Monfils hit a couple of shots that etched themselves into Querrey’s head. “You know, in the third set he hit a running forehand passing shot on the line to break me. And in the first game of the fourth set he hit a little backhand passing shot on the line again. So he hit some good shots to break me in those games.”

Monfils, 31, has always had the talent. It is his temperament that people doubt. Just this week his compatriot Marion Bartoli said she thought he was “childish”, that it seems like he “can’t grow up” and “take charge” of his life. Monfils did not care to get into it. “You know, it’s easy to criticise people when you don’t know them,” he said. “So I won’t even pay any attention about it.”

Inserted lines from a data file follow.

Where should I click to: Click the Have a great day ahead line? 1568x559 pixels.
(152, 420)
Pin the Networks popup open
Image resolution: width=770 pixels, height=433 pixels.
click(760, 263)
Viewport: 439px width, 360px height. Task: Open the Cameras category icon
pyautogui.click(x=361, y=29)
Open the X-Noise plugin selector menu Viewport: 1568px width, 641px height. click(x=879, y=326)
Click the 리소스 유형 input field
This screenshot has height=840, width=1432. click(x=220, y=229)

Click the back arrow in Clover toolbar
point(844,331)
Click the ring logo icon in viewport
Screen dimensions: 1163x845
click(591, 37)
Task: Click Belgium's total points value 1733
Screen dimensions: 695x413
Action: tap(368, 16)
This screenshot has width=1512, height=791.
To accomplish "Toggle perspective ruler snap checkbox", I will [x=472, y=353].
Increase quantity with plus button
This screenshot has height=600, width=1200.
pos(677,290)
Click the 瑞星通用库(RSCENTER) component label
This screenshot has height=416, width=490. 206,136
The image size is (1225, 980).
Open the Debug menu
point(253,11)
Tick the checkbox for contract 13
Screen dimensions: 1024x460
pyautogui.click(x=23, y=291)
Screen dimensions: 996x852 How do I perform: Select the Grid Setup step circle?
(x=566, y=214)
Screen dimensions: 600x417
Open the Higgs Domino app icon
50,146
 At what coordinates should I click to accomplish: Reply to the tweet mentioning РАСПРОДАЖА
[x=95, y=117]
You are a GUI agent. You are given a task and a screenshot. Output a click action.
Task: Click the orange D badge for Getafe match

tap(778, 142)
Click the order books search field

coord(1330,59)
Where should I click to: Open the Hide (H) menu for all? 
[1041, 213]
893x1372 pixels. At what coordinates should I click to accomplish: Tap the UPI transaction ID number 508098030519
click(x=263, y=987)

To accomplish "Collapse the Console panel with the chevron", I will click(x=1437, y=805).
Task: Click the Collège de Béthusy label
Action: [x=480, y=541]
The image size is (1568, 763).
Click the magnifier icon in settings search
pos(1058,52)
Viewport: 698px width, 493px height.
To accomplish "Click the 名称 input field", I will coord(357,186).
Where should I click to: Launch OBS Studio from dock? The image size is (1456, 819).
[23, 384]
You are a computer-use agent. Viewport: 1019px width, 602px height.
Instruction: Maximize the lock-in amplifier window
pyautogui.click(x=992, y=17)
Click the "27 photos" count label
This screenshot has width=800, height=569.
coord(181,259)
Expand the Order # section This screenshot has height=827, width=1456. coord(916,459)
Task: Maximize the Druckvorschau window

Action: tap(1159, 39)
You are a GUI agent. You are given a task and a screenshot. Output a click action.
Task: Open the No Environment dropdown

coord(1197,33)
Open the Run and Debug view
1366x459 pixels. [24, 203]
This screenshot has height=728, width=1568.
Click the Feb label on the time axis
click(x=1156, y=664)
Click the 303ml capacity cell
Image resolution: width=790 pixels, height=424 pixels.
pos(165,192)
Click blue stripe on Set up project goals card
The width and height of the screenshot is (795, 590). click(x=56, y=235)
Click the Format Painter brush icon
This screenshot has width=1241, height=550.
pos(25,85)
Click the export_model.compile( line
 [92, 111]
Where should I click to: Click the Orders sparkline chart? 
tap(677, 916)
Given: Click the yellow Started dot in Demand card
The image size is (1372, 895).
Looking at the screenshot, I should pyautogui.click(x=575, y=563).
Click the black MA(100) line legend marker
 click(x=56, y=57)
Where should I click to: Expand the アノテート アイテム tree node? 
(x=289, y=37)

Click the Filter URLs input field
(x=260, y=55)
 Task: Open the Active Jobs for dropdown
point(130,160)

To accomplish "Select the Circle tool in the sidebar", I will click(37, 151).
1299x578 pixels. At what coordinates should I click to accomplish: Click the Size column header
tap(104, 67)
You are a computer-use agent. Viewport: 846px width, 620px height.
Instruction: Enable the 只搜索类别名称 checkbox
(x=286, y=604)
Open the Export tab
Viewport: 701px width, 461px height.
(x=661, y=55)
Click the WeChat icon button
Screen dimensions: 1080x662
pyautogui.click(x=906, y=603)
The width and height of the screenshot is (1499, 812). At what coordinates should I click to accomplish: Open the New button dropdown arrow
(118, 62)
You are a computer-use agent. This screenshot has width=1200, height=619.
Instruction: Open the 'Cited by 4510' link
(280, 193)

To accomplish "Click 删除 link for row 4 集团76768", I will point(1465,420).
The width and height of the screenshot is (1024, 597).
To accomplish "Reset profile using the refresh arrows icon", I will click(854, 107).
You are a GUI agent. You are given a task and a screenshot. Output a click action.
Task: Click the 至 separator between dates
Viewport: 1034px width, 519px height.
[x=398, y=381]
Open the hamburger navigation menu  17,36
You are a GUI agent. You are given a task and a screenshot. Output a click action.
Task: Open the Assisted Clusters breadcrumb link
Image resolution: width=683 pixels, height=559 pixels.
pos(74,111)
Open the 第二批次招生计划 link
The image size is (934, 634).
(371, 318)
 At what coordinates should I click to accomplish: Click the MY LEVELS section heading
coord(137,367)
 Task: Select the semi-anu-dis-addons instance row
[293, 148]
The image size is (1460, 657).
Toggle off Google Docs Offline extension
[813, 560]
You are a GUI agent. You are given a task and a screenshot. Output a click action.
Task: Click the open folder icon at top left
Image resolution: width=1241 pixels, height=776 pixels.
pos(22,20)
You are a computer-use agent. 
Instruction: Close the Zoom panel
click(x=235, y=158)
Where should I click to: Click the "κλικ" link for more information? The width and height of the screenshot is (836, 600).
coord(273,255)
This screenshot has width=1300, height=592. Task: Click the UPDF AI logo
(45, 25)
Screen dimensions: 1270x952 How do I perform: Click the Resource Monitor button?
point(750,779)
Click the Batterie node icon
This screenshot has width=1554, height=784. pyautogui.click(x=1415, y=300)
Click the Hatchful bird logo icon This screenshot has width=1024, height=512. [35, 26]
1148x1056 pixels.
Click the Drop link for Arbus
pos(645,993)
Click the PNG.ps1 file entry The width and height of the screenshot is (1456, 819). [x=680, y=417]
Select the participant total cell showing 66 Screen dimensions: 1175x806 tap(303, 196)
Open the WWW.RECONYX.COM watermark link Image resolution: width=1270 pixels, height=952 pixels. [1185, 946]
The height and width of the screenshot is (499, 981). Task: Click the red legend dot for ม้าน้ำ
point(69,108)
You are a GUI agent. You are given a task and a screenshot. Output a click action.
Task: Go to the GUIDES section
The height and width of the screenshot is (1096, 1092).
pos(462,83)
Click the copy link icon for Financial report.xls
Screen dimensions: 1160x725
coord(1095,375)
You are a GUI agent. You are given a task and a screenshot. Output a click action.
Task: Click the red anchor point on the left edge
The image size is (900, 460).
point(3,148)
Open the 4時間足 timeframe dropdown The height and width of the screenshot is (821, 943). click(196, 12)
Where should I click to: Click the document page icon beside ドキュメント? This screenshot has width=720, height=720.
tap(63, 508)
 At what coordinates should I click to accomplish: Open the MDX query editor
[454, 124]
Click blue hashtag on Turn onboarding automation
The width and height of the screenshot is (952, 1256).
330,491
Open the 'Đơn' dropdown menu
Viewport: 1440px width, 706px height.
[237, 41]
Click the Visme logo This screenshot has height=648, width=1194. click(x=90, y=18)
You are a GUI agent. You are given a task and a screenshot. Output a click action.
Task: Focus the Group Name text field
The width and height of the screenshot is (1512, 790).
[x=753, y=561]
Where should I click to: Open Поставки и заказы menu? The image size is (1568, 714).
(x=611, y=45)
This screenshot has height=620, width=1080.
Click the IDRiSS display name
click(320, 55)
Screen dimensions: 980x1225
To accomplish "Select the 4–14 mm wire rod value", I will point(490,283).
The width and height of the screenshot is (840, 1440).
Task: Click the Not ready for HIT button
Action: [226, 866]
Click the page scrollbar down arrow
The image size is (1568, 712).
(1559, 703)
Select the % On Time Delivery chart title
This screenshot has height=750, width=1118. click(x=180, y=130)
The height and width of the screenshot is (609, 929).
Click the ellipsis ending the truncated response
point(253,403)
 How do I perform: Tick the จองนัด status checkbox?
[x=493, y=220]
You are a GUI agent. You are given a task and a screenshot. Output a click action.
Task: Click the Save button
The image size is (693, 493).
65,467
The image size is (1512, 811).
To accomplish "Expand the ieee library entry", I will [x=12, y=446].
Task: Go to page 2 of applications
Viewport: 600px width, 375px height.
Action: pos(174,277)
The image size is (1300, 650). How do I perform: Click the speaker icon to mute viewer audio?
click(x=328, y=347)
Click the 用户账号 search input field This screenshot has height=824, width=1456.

Querrey was not the only US player knocked out on Friday afternoon. An hour earlier Taylor Fritz was, too. He had been leading the world No 3, Alexander Zverev, 6-4, 5-7, 6-7 overnight but was blown away in an hour’s play when they resumed. Back-to-back double faults seemed to throw Fritz off his service game. Zverev broke him twice and took the fourth set 6-1 in 21 minutes. Fritz never really recovered in the fifth, which he lost 6-2.

Partly, Zverev said, this was because he could see the ball better. “For me, because it’s such a closed court, for me the court is dark at 7.30pm. For me, we played in darkness for one and a half hours. That’s why I couldn’t really see his serve, I couldn’t really break him. For me the most part of the second and third set, for me we played in darkness.”

That was not all that was wrong. Zverev has been suffering with a stomach virus too, and actually threw up right after he lost the second set. “Today in the warm-up I was actually maybe thinking about not playing at all, I was very low energy, because I didn’t eat anything since yesterday.”

Zverev decided the very worst that could happen was that he would have to play one set. It was a good decision, because when he got out there, the adrenaline kicked in. He has made a habit of coming from 1-2 down lately. He did it in three consecutive matches at Roland Garros last month, against Dusan Lajovic, Damir Dzumhur, and Karen Khachanov. He rejected the idea that he was a masochist, but only, he said, because he did not know what the word meant. “I’d rather go five than lose in four, be out of here, book a flight for me to go home tomorrow.”